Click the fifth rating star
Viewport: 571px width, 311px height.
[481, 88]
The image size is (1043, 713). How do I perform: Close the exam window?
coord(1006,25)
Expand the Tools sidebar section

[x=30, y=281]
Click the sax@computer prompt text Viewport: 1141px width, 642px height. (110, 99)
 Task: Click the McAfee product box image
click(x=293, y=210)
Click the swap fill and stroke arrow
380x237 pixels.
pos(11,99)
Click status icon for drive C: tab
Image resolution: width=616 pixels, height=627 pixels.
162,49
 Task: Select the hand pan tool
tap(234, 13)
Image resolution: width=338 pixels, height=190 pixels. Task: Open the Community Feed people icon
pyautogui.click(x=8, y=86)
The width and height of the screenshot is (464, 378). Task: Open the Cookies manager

== == ==

Reproduce every row above word for word, without changing anything.

## [SOLUTION FOR THIS EXERCISE]
Click the fifth rating star
Viewport: 571px width, 311px height.
[481, 88]
The image size is (1043, 713). How do I perform: Close the exam window?
coord(1006,25)
Expand the Tools sidebar section

[x=30, y=281]
Click the sax@computer prompt text Viewport: 1141px width, 642px height. (110, 99)
 Task: Click the McAfee product box image
click(x=293, y=210)
Click the swap fill and stroke arrow
380x237 pixels.
pos(11,99)
Click status icon for drive C: tab
Image resolution: width=616 pixels, height=627 pixels.
162,49
 Task: Select the hand pan tool
tap(234, 13)
Image resolution: width=338 pixels, height=190 pixels. Task: Open the Community Feed people icon
pyautogui.click(x=8, y=86)
The width and height of the screenshot is (464, 378). Task: Open the Cookies manager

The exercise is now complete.